Program > Browse abstracts by speaker > Villamizar Blanco Julian

Silicate liquid immiscibility (SLI) is a common phenomenon in the genesis and differentiation of igneous suites in terrestrial and lunar settings. Ample evidence of this process in samples retrieved by the Apollo missions and previous experimental studies suggest it might have had an important role during the latest crystallisation stages of the Lunar Magma Ocean (LMO).

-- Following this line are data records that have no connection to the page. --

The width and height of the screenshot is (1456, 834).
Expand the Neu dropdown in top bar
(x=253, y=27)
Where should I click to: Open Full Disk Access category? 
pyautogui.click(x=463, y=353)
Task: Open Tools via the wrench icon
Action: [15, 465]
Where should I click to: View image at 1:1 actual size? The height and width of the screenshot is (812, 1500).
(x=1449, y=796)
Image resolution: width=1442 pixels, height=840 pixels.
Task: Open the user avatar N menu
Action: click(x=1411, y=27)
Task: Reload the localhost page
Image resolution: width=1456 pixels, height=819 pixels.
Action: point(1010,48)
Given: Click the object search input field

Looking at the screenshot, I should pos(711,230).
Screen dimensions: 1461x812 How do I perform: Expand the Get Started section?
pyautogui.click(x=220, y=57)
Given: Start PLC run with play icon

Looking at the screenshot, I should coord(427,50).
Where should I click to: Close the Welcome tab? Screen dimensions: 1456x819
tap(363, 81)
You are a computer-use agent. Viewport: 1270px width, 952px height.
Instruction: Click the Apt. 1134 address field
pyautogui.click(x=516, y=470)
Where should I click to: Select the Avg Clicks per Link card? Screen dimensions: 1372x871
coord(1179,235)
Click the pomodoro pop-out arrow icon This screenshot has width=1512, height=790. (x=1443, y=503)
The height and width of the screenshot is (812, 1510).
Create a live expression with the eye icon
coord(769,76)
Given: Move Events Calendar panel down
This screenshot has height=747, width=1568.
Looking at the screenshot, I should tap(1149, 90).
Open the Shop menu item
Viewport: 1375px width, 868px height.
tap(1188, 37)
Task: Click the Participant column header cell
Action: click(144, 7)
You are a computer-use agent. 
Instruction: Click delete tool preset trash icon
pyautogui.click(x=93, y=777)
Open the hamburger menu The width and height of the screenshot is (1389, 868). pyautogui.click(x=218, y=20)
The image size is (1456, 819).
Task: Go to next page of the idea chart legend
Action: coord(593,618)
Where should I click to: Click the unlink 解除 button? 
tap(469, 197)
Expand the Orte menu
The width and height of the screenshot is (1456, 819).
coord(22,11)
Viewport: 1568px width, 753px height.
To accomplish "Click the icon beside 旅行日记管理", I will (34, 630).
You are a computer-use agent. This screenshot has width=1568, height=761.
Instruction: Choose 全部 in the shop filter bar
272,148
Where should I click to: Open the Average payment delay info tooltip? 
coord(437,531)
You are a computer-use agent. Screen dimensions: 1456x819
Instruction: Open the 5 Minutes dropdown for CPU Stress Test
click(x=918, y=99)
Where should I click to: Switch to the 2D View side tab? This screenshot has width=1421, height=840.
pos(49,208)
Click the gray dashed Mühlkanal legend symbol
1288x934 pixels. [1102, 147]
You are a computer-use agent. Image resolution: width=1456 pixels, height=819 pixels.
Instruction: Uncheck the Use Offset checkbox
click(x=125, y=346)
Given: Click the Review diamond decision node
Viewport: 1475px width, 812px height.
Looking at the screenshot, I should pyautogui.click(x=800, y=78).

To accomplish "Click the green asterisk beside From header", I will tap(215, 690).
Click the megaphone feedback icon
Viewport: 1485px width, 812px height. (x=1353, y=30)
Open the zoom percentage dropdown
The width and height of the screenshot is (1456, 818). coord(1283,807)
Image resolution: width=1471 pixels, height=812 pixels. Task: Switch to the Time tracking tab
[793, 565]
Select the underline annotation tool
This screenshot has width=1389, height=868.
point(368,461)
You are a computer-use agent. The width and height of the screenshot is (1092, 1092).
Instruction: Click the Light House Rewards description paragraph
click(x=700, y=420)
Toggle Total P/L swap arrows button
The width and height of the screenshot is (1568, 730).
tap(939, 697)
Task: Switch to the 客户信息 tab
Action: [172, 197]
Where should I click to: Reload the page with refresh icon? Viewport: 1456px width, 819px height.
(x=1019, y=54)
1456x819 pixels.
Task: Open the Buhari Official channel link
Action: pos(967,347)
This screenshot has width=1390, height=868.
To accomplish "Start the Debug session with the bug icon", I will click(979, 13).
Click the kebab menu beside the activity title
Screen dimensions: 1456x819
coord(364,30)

In particular, existing LMO crystallisation models cannot explain the high 238U/204Pb (i.e., μ ratio) of urKREEP. SLI during LMO crystallisation holds promise for elevating the range of μ ratios to those required in the residual melt, representing urKREEP. However, the lack of accurate partitioning data relevant to lunar magmas has thus far hindered any reliable assessment of the importance of this process. Here, we provide new liquid-liquid partition coefficients (Dmafic/dacitic) for a variety of trace elements (Mn, Rb, Sr, Y, Zr, Nb, Cd, In, Sn, La, Nd, Sm, Gd, Lu, Hf, Ta, Pb, Th, U) at three different equilibration temperatures (T = 990, 975 and 950 °C) and two oxygen fugacities, +0.79 to +1.86 relative to the iron-wüstite (IW) buffer. The resulting Dmafic/dacitic values are proportional to 1/T for all studied elements, where, for those with Dmafic/dacitic > 1 (Mn, Sr, Y, Zr, Nb, Sn, La, Nd, Sm, Gd, Lu, Hf, Ta, Pb, Th, U), the slope is positive and for Dmafic/dacitic < 1 (Rb), the slope is negative. We find that, although SLI results in fractionation of U from Pb, the extent of liquid-liquid segregation required to explain the high μ ratio of urKREEP would produce mismatches in its Sm/Nd, Lu/Hf and Rb/Sr ratios. Consequently, it is likely that SLI could have shifted the isotopic signature and chemical cargo of the residual melt during the final stages of LMO crystallisation, but other processes, such as Pb volatilisation, are required to explain the high μ ratio of urKREEP.